**DIRECTIVE**
Duplicate the records below line for line, with no changes.

Dataset entries:
****************************************

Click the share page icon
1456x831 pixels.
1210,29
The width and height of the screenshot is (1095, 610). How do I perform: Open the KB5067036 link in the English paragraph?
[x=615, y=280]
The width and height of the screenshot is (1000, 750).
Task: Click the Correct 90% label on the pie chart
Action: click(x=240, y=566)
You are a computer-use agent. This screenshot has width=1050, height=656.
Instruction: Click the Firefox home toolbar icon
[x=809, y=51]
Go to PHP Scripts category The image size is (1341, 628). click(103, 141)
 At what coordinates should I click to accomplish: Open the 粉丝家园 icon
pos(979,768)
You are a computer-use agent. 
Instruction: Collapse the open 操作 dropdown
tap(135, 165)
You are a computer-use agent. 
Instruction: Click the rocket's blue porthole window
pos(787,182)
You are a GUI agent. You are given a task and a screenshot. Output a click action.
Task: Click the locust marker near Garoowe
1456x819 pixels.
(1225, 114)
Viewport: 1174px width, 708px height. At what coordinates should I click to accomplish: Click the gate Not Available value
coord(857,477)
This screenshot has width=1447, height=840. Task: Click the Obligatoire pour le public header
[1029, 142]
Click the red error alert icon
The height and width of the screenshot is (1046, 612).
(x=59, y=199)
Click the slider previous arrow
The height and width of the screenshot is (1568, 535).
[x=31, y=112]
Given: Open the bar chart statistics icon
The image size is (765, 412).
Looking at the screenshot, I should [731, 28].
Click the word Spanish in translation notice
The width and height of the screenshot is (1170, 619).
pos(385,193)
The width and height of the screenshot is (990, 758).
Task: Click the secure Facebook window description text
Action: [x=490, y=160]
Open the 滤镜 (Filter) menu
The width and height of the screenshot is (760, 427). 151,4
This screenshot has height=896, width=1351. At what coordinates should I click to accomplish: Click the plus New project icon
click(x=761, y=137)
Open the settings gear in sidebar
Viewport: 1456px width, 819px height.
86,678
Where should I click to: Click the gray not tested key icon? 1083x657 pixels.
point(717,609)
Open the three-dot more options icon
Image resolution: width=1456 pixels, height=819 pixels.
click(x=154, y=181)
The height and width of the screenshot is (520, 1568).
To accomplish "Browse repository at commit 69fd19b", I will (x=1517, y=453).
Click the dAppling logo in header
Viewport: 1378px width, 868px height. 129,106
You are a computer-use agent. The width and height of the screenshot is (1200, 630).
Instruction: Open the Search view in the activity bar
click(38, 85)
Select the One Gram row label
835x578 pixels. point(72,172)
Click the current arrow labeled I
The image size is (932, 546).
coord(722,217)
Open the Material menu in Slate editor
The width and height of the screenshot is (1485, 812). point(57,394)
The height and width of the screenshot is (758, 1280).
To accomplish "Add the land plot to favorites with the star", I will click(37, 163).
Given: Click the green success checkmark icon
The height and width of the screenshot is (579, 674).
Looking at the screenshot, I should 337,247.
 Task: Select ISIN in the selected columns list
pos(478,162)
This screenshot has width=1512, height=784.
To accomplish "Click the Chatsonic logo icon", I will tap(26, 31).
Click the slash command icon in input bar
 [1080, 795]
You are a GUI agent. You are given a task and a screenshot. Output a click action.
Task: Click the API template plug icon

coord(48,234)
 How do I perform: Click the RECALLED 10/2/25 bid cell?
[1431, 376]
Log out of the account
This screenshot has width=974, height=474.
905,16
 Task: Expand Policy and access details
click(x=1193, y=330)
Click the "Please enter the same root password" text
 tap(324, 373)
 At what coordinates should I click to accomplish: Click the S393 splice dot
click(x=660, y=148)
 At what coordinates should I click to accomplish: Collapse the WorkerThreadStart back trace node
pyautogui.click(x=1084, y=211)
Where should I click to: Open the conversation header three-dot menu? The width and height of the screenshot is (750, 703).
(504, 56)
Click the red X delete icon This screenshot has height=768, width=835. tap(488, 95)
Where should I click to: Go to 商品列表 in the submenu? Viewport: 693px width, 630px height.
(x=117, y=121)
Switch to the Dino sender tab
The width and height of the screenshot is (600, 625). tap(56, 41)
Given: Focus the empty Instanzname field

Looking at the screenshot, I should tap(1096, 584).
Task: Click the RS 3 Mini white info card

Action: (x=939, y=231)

****************************************

**TASK OUTPUT**
Click the share page icon
1456x831 pixels.
1210,29
The width and height of the screenshot is (1095, 610). How do I perform: Open the KB5067036 link in the English paragraph?
[x=615, y=280]
The width and height of the screenshot is (1000, 750).
Task: Click the Correct 90% label on the pie chart
Action: click(x=240, y=566)
You are a computer-use agent. This screenshot has width=1050, height=656.
Instruction: Click the Firefox home toolbar icon
[x=809, y=51]
Go to PHP Scripts category The image size is (1341, 628). click(103, 141)
 At what coordinates should I click to accomplish: Open the 粉丝家园 icon
pos(979,768)
You are a computer-use agent. 
Instruction: Collapse the open 操作 dropdown
tap(135, 165)
You are a computer-use agent. 
Instruction: Click the rocket's blue porthole window
pos(787,182)
You are a GUI agent. You are given a task and a screenshot. Output a click action.
Task: Click the locust marker near Garoowe
1456x819 pixels.
(1225, 114)
Viewport: 1174px width, 708px height. At what coordinates should I click to accomplish: Click the gate Not Available value
coord(857,477)
This screenshot has width=1447, height=840. Task: Click the Obligatoire pour le public header
[1029, 142]
Click the red error alert icon
The height and width of the screenshot is (1046, 612).
(x=59, y=199)
Click the slider previous arrow
The height and width of the screenshot is (1568, 535).
[x=31, y=112]
Given: Open the bar chart statistics icon
The image size is (765, 412).
Looking at the screenshot, I should [731, 28].
Click the word Spanish in translation notice
The width and height of the screenshot is (1170, 619).
pos(385,193)
The width and height of the screenshot is (990, 758).
Task: Click the secure Facebook window description text
Action: [x=490, y=160]
Open the 滤镜 (Filter) menu
The width and height of the screenshot is (760, 427). 151,4
This screenshot has height=896, width=1351. At what coordinates should I click to accomplish: Click the plus New project icon
click(x=761, y=137)
Open the settings gear in sidebar
Viewport: 1456px width, 819px height.
86,678
Where should I click to: Click the gray not tested key icon? 1083x657 pixels.
point(717,609)
Open the three-dot more options icon
Image resolution: width=1456 pixels, height=819 pixels.
click(x=154, y=181)
The height and width of the screenshot is (520, 1568).
To accomplish "Browse repository at commit 69fd19b", I will (x=1517, y=453).
Click the dAppling logo in header
Viewport: 1378px width, 868px height. 129,106
You are a computer-use agent. The width and height of the screenshot is (1200, 630).
Instruction: Open the Search view in the activity bar
click(38, 85)
Select the One Gram row label
835x578 pixels. point(72,172)
Click the current arrow labeled I
The image size is (932, 546).
coord(722,217)
Open the Material menu in Slate editor
The width and height of the screenshot is (1485, 812). point(57,394)
The height and width of the screenshot is (758, 1280).
To accomplish "Add the land plot to favorites with the star", I will click(37, 163).
Given: Click the green success checkmark icon
The height and width of the screenshot is (579, 674).
Looking at the screenshot, I should 337,247.
 Task: Select ISIN in the selected columns list
pos(478,162)
This screenshot has width=1512, height=784.
To accomplish "Click the Chatsonic logo icon", I will tap(26, 31).
Click the slash command icon in input bar
 [1080, 795]
You are a GUI agent. You are given a task and a screenshot. Output a click action.
Task: Click the API template plug icon

coord(48,234)
 How do I perform: Click the RECALLED 10/2/25 bid cell?
[1431, 376]
Log out of the account
This screenshot has width=974, height=474.
905,16
 Task: Expand Policy and access details
click(x=1193, y=330)
Click the "Please enter the same root password" text
 tap(324, 373)
 At what coordinates should I click to accomplish: Click the S393 splice dot
click(x=660, y=148)
 At what coordinates should I click to accomplish: Collapse the WorkerThreadStart back trace node
pyautogui.click(x=1084, y=211)
Where should I click to: Open the conversation header three-dot menu? The width and height of the screenshot is (750, 703).
(504, 56)
Click the red X delete icon This screenshot has height=768, width=835. tap(488, 95)
Where should I click to: Go to 商品列表 in the submenu? Viewport: 693px width, 630px height.
(x=117, y=121)
Switch to the Dino sender tab
The width and height of the screenshot is (600, 625). tap(56, 41)
Given: Focus the empty Instanzname field

Looking at the screenshot, I should tap(1096, 584).
Task: Click the RS 3 Mini white info card

Action: (x=939, y=231)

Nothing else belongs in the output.